Directive
Rewrite the records from the line containing "Click the Temperature slider handle" up to and including the final line, replacing "Temperature" with "Humidity" and keeping all else unchanged. Leave the pictures out of your answer.

Supplied information
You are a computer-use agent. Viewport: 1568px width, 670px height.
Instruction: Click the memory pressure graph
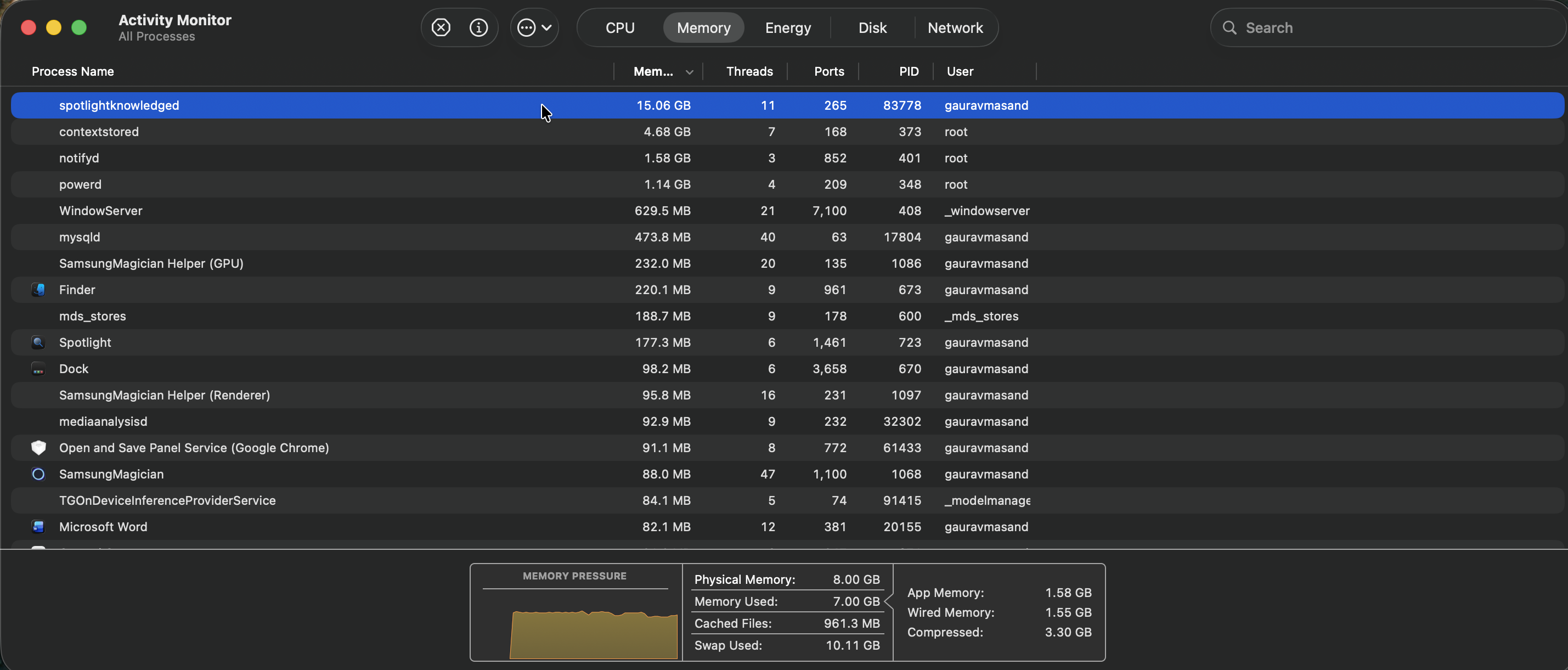[x=593, y=633]
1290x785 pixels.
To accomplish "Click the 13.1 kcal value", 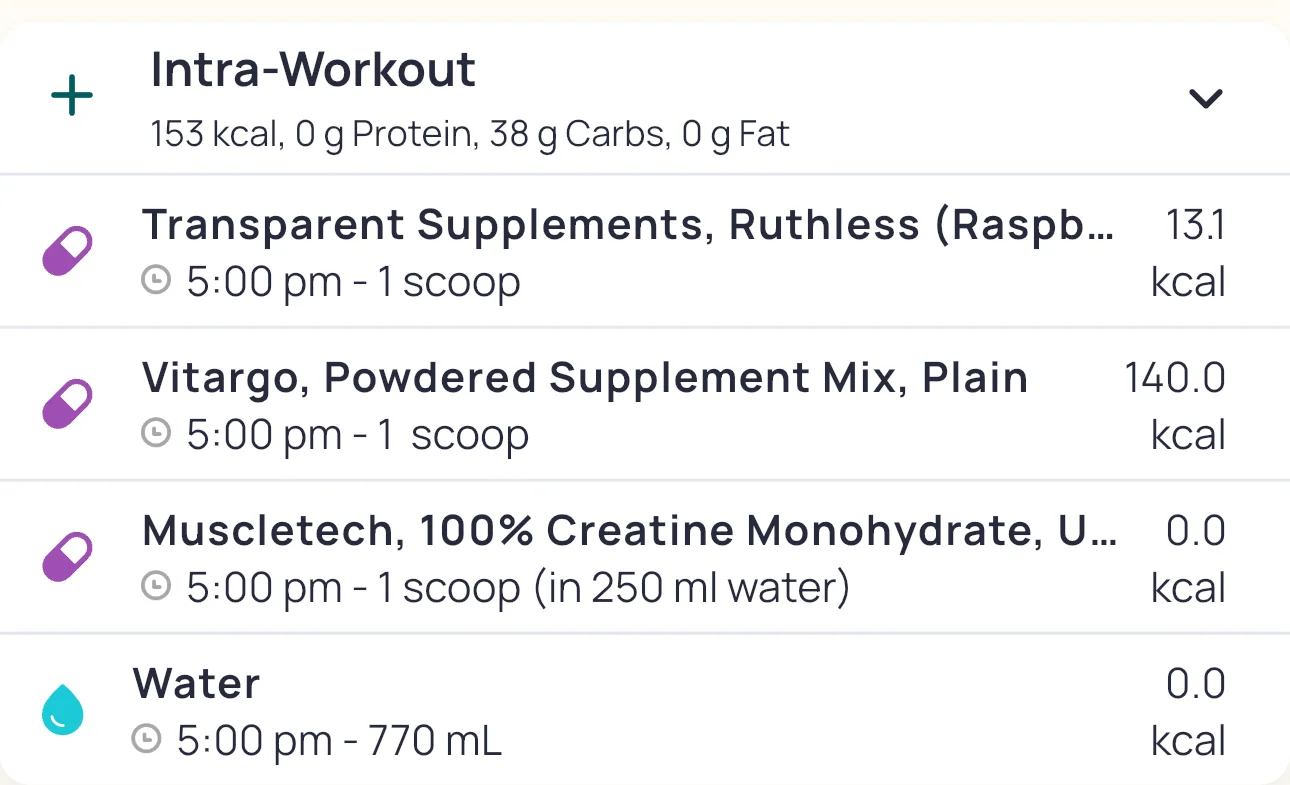I will click(1193, 226).
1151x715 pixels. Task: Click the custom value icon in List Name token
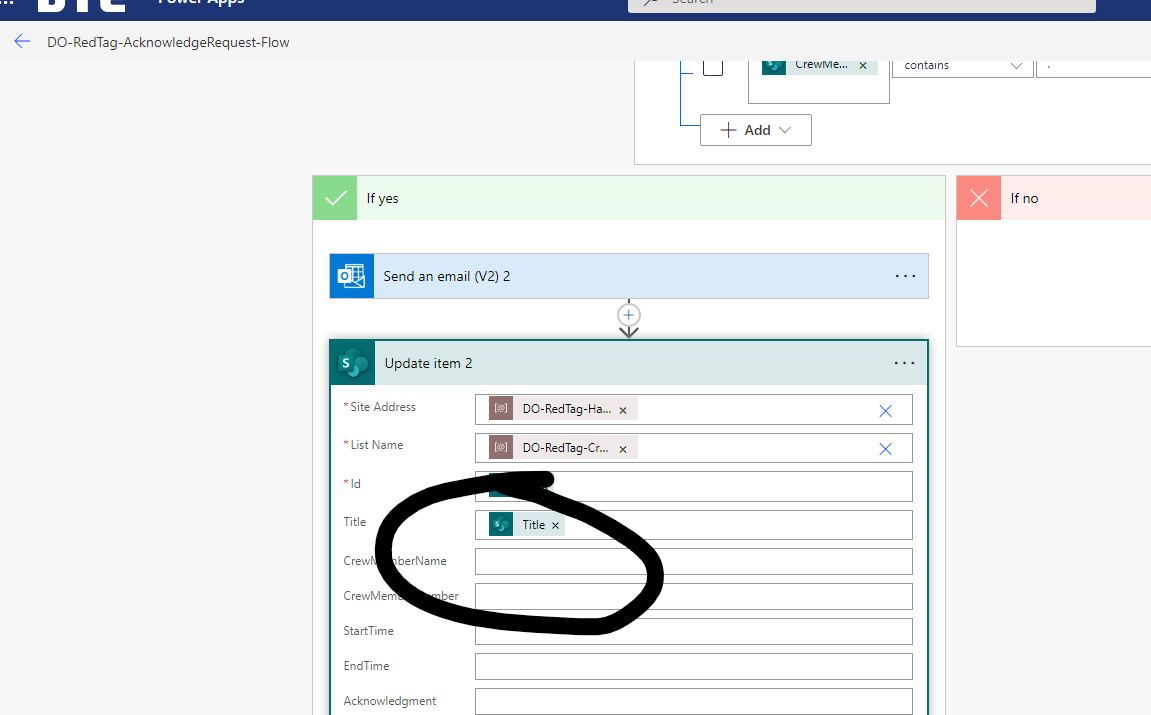pos(500,447)
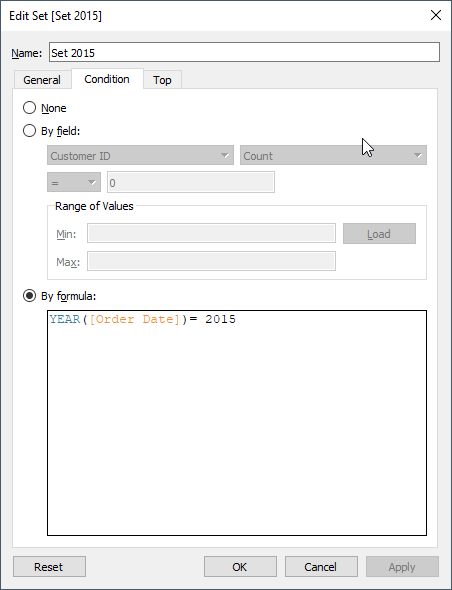Switch to the General tab

(42, 80)
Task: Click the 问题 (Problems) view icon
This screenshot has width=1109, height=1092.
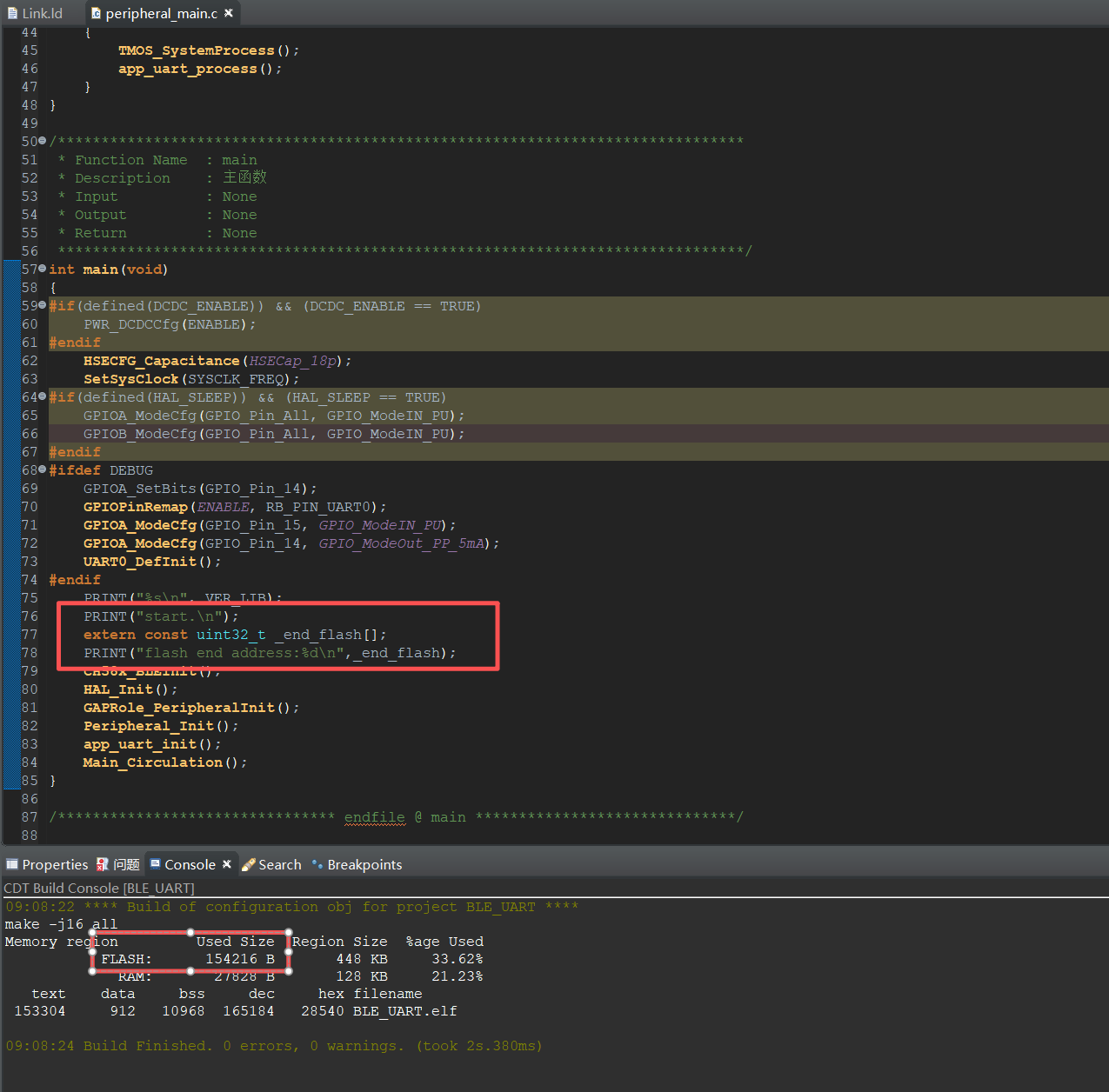Action: (103, 864)
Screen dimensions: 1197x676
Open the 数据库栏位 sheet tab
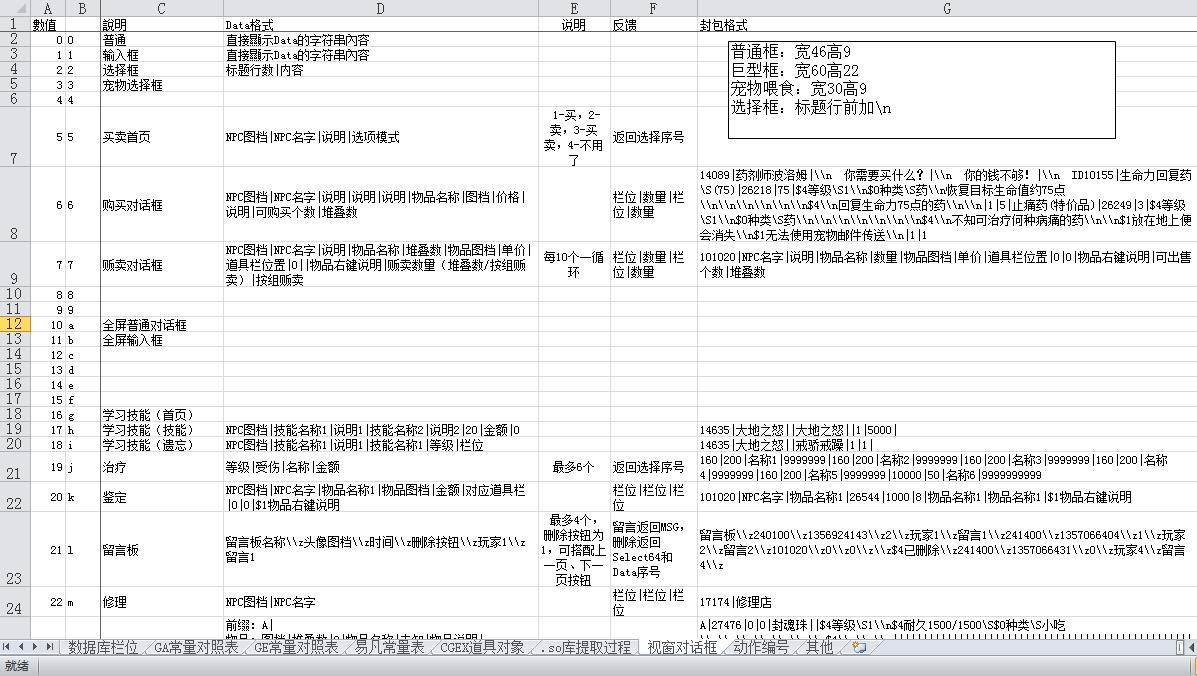[x=103, y=647]
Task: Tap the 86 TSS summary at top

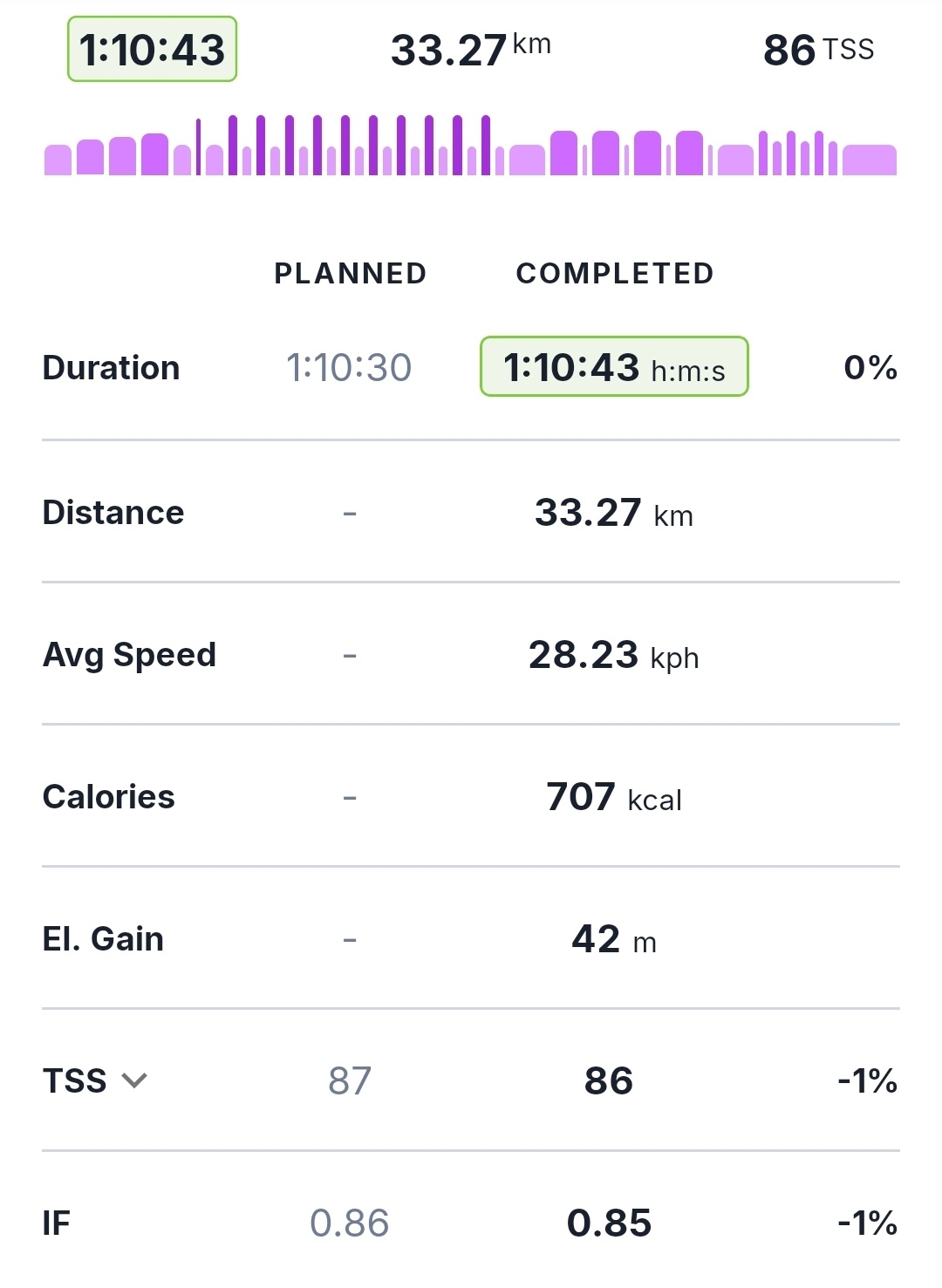Action: click(x=817, y=50)
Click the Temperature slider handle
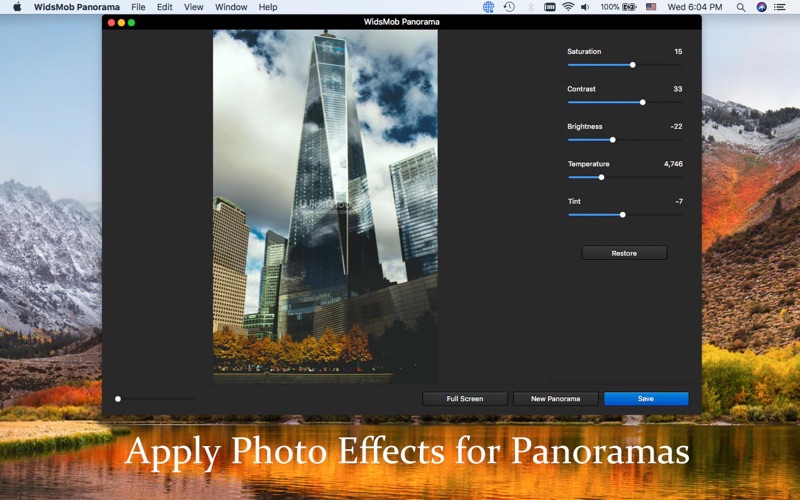Screen dimensions: 800x500 601,177
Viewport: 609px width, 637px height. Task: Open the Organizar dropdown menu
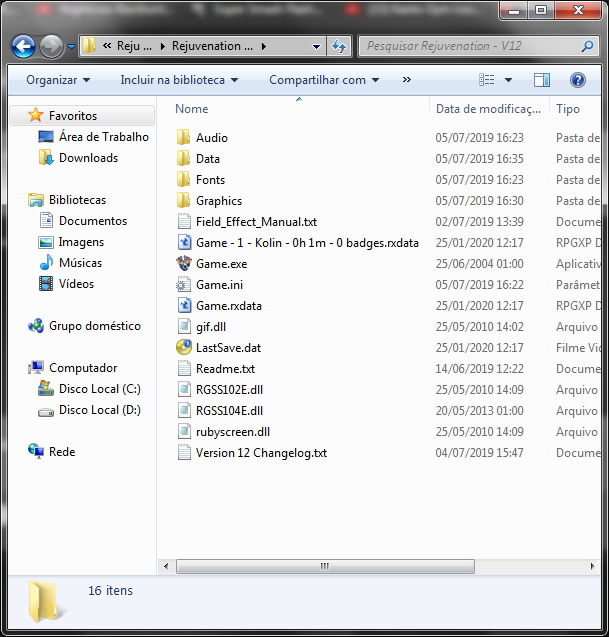pos(58,80)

Solution to this problem
Click the Humidity slider handle
Screen dimensions: 800x500 601,177
Viewport: 609px width, 637px height. Task: Open the Organizar dropdown menu
pos(58,80)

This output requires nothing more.